BEGIN GIVEN DATA
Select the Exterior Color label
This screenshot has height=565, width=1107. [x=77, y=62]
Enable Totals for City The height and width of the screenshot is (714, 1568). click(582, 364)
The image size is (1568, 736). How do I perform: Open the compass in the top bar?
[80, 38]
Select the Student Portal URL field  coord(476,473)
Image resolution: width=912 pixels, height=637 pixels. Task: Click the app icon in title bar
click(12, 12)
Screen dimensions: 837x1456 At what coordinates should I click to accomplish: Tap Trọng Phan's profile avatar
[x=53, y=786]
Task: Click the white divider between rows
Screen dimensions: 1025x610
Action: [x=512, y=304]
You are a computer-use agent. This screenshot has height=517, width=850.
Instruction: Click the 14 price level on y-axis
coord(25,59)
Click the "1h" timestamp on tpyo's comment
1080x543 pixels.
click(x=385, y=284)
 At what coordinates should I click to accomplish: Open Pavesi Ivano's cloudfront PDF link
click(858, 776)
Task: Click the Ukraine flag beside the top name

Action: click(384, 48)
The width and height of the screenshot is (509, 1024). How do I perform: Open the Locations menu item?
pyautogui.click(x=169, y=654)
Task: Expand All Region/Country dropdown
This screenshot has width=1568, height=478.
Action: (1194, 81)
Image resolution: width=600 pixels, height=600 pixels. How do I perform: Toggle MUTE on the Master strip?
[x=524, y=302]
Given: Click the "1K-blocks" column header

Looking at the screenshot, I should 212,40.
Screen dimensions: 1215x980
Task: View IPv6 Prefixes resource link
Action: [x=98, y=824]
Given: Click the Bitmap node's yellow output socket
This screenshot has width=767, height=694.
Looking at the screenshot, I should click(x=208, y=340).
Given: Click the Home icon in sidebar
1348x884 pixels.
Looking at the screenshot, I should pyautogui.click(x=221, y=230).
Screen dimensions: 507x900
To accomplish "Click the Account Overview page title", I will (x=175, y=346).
END GIVEN DATA
● PROBLEM
Write out the material again, matching every line.

● ANSWER SPACE
Select the Exterior Color label
This screenshot has height=565, width=1107. [x=77, y=62]
Enable Totals for City The height and width of the screenshot is (714, 1568). click(582, 364)
The image size is (1568, 736). How do I perform: Open the compass in the top bar?
[80, 38]
Select the Student Portal URL field  coord(476,473)
Image resolution: width=912 pixels, height=637 pixels. Task: Click the app icon in title bar
click(12, 12)
Screen dimensions: 837x1456 At what coordinates should I click to accomplish: Tap Trọng Phan's profile avatar
[x=53, y=786]
Task: Click the white divider between rows
Screen dimensions: 1025x610
Action: [x=512, y=304]
You are a computer-use agent. This screenshot has height=517, width=850.
Instruction: Click the 14 price level on y-axis
coord(25,59)
Click the "1h" timestamp on tpyo's comment
1080x543 pixels.
click(x=385, y=284)
 At what coordinates should I click to accomplish: Open Pavesi Ivano's cloudfront PDF link
click(858, 776)
Task: Click the Ukraine flag beside the top name

Action: click(384, 48)
The width and height of the screenshot is (509, 1024). How do I perform: Open the Locations menu item?
pyautogui.click(x=169, y=654)
Task: Expand All Region/Country dropdown
This screenshot has width=1568, height=478.
Action: (1194, 81)
Image resolution: width=600 pixels, height=600 pixels. How do I perform: Toggle MUTE on the Master strip?
[x=524, y=302]
Given: Click the "1K-blocks" column header

Looking at the screenshot, I should 212,40.
Screen dimensions: 1215x980
Task: View IPv6 Prefixes resource link
Action: [x=98, y=824]
Given: Click the Bitmap node's yellow output socket
This screenshot has width=767, height=694.
Looking at the screenshot, I should click(x=208, y=340).
Given: Click the Home icon in sidebar
1348x884 pixels.
Looking at the screenshot, I should pyautogui.click(x=221, y=230).
Screen dimensions: 507x900
To accomplish "Click the Account Overview page title", I will (x=175, y=346).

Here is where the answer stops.